At this point in her career, you’ll find artist Erin Armstrong’s loosely-rendered figurative paintings gracing the walls of international galleries and art fair booths, but that wasn’t always the case. After brief stints working in fashion and marketing, she opted to study towards a degree in graphic design in pursuits of a profession that would allow her more creativity. Then, a last-minute submission to a local artist fair changed everything. The self-taught painter sold out her booth in the span of three days and caught the eye of a New York-based dealer. Within a week, she was invited to present her work in person, putting her on the fast-track that many artists dream of.

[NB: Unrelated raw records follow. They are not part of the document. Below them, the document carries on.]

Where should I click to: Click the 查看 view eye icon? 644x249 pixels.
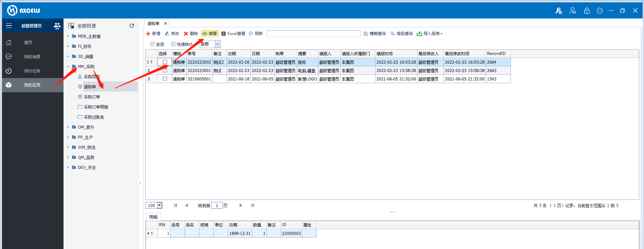tap(205, 34)
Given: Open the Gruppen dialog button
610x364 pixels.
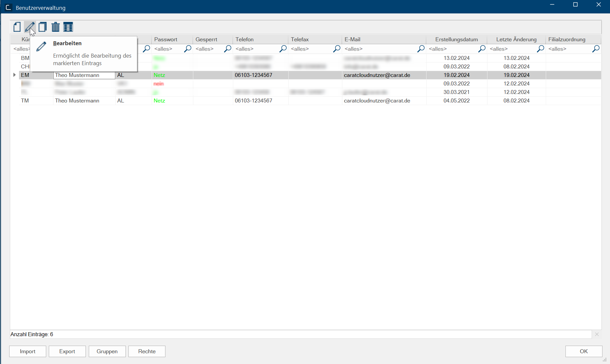Looking at the screenshot, I should coord(107,351).
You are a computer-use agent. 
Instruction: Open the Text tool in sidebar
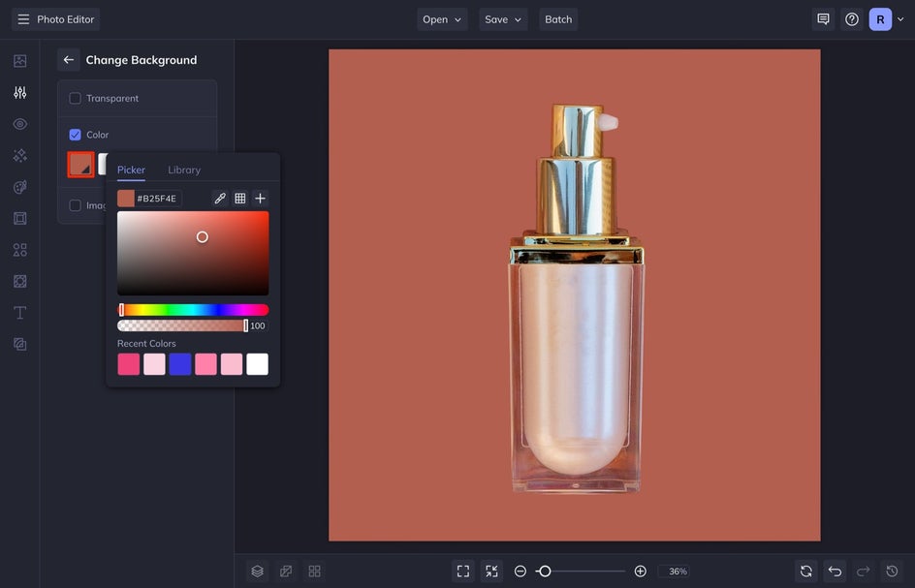point(19,313)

She’s since built an impressive following for her work including clients such as Nike and Anthropologie. It’s not hard to see why brands and collectors alike would be drawn to the lush, lively colors and expressive nature of her paintings, but the markedly neutral faces of her figures imbue each piece with a deeper meaning. Through her art, she comments on the shared human experience of living in our contemporary world, which includes navigating such issues as climate change, #metoo, and now, the COVID-19 pandemic.
We had the opportunity to chat with her to learn more about what she advises for emerging artists looking to establish themselves in the art world, her thoughts on the burgeoning art scene in Toronto, and what her plans are for the future post-coronavirus.

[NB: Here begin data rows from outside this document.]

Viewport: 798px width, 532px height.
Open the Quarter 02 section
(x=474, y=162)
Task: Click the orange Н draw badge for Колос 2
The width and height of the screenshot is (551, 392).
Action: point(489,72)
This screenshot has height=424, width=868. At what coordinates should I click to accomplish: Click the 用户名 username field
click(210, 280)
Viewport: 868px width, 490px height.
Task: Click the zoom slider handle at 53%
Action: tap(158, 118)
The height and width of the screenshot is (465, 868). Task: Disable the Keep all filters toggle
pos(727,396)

Were you interested in art growing up? Can you share more about your experience or memories related to art as a child?
I started making art when I was very young. My mom is a painter and I used to fake being sick all the time when I was a kid l so I didn’t have to go to school and I could go to her studio and paint with her. I remember I would lay on her studio floor and draw what I called “beautiful ladies”, they were like these 18th-century women in ball gowns. My mom confessed to me as an adult that she knew there was no way I had strep-throat almost 365 days a year, but she just let it slide so that I could stay home and make art with her. Now we laugh that I guess it’s kind of paid off.
Tell us about the early years of your professional life and how you began to build your career as an artist.
I knew I always wanted to be an artist but it seemed like an unattainable dream. So I started out working in all sorts of more traditional 9-5 “creative” fields; An advertising agency, a fashion magazine, marketing firm, I even somehow became a travel writer for a hot second and was sent alone to places like Ecuador, where I stayed in the jungle for 3 weeks (I’m a terrible writer, so I’m not sure how I snagged this job).
However, none of these jobs were what I wanted in terms of creativity, so I decided that life is short, I needed to just go for it and if I failed at least I had tried. As a safety net, I started school again, this time in Graphic Design. My plan was that if I failed, I would at least be able to become a graphic designer and eventually an Art Director.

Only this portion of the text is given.